There is growing concern about the U.S. food supply and its contribution to a range of health risks and diet-related diseases. This includes growing concern about the health impacts of high consumption of ultra-processed foods as well as increasing studies showing risks attributed to specific additives and substances in food.

In recent years, the Food and Drug Administration (FDA) has come under scrutiny for its lax oversight of ingredients and additives in the food supply. This includes both its pre-market oversight of additives (including because of its “generally recognized as safe” or “GRAS” exemption from the additive definition, which allows food businesses to self-designate a substance as safe and use it in food without any oversight) and its slow and cumbersome post-market response to unsafe or risky additives and GRAS substances (which has taken years and sometimes decades to ban risky substances from food). At the same time, the rising concerns about ultra-processed foods have coalesced around the need for a national definition for the term.  

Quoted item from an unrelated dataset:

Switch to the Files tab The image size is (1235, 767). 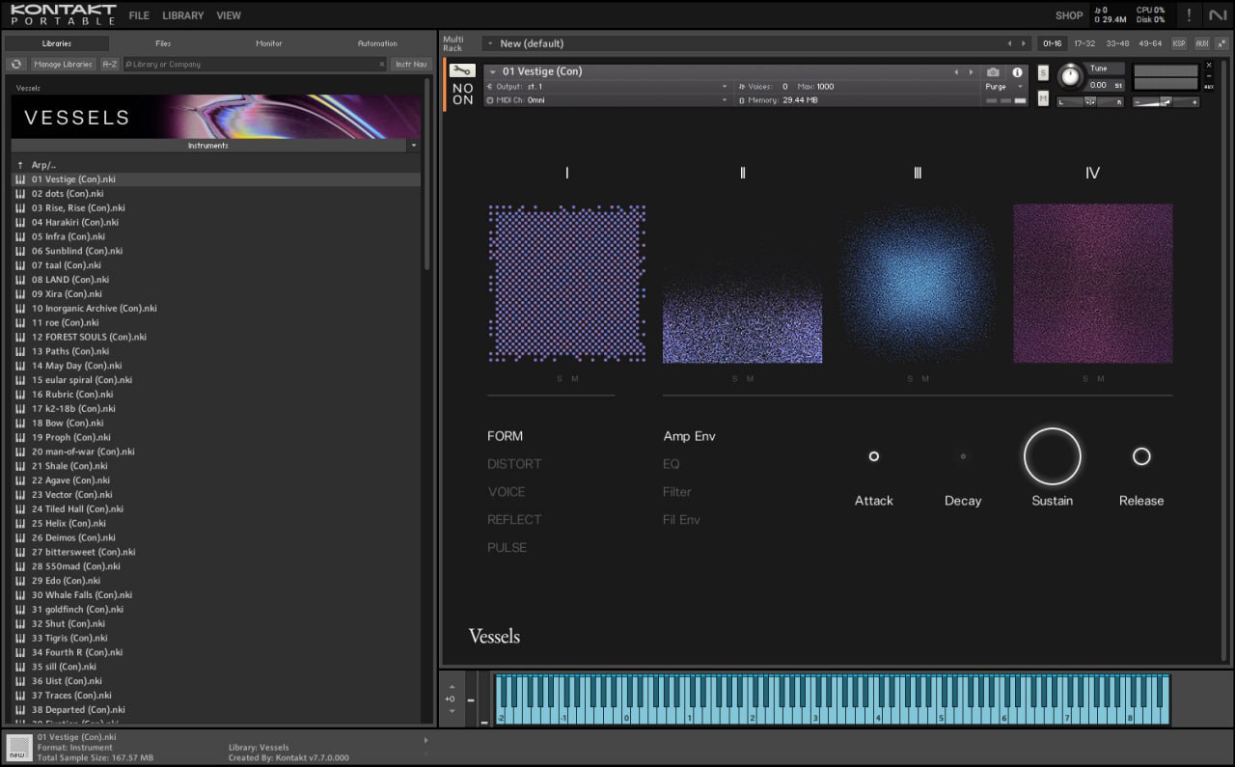[x=163, y=43]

Many states have stepped in, enacting laws banning certain additives and ingredients in food or requiring warning labels on food with such additives, as well as proposing state definitions or regulations of ultra-processed foods.  This has spurred action at the federal level as well, including an FDA effort to improve its post-market review of additives, a joint FDA/USDA regulatory effort to define “ultra-processed,” and discussions at both FDA and within Congress about reform to the GRAS process. All of these approaches and proposals have raised new legal and policy questions.

Our Approach

FLPC has worked to analyze the regulatory system for additives and ingredients in food through a variety of white papers, reports, and articles. FLPC also has conducted research for non-profit public and environmental health organizations, analyzed and responded to federal legislative and regulatory proposals, supported state legislators and advocates with legal research and analysis, and provided advocacy organizations with answers to legal and policy questions regarding federal and state regulation of food additives and ultra-processed food.